I get the feeling Ourdan may be undergoing something of a transformation. This article is even less equivocal in transcribing Baghdadi feelings about the fall of Saddam. And given the current strife, it makes for a somewhat nourishing read:
"When I look at all these faces in my photographs after I've got home, I realize that something has changed..." He looks around the room, all the men sitting on benches, discussing, complaining, laughing.This makes me think of reconsidering my post below on having the jitters. If a Palestinian pan-Arabist in Baghdad finds it so easy to be optimistic, even in this climate, should I lose heart so soon?
"The difference is joy," says Nahid. "Before the faces were closed and sad ; today they are open and joyous." The funniest part is that even those who can't stop cursing and predicting a "catastrophe," those who say "it was better before," reveal in Najid's photos a shining face that they did not show a year ago.

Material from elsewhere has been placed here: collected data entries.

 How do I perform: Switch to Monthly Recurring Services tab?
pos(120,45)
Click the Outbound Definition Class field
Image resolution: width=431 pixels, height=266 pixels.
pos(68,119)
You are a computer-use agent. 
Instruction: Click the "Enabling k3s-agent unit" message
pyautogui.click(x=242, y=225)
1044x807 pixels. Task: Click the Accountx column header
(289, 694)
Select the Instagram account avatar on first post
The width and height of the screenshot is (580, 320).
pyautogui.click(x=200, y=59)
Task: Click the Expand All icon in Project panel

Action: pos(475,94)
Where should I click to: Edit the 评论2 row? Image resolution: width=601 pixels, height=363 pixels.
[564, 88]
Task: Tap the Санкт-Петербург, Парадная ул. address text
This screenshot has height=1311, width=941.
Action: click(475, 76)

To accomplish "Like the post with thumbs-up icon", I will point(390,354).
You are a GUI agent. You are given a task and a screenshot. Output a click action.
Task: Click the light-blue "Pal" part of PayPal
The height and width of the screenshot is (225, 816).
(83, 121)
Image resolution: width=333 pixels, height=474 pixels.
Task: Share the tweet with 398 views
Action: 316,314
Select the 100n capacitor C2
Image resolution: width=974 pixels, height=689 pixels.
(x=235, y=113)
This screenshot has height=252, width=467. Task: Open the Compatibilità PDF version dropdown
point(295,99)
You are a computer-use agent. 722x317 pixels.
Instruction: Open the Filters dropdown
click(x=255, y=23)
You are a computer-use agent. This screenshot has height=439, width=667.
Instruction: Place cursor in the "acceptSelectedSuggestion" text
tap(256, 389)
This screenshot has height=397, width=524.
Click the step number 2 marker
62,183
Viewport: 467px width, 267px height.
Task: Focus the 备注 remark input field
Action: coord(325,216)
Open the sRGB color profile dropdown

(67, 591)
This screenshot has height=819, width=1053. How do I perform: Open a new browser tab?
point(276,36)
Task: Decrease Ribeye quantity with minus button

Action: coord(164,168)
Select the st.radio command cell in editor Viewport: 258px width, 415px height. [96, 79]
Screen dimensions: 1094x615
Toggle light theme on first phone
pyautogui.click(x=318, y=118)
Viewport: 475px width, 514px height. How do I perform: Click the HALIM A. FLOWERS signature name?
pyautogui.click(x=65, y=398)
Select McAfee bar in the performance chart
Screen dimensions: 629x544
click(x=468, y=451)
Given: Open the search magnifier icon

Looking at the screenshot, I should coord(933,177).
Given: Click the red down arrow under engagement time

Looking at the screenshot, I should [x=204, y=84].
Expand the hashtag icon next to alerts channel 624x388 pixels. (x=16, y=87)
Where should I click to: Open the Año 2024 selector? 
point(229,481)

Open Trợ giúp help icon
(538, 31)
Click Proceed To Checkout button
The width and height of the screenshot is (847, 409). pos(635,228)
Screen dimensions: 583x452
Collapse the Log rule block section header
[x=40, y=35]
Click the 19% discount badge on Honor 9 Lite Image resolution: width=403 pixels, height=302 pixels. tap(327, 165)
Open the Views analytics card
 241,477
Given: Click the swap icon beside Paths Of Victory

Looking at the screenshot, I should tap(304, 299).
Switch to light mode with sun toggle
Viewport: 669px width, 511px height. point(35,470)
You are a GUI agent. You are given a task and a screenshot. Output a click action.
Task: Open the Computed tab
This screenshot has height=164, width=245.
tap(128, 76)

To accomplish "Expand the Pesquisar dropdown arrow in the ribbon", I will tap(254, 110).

"Every Friday, it's a shouting match. Conversations among friends are at once greater and more difficult than before. We've lost our only common ground: life under the dictatorship," says Zuher Radwan. A political analyst and literary critic of Palestinian origin, Zuher, though an Arab nationalist opposed to the United States, admitted in 2003 that he wanted war. "I was right," he said. "The change is wonderful. It was well worth a war..." And Zuher repeats the argument of all his fellow Iraqis who favored the American intervention. "Alone, the Iraqis would never have been able to topple Saddam Hussein."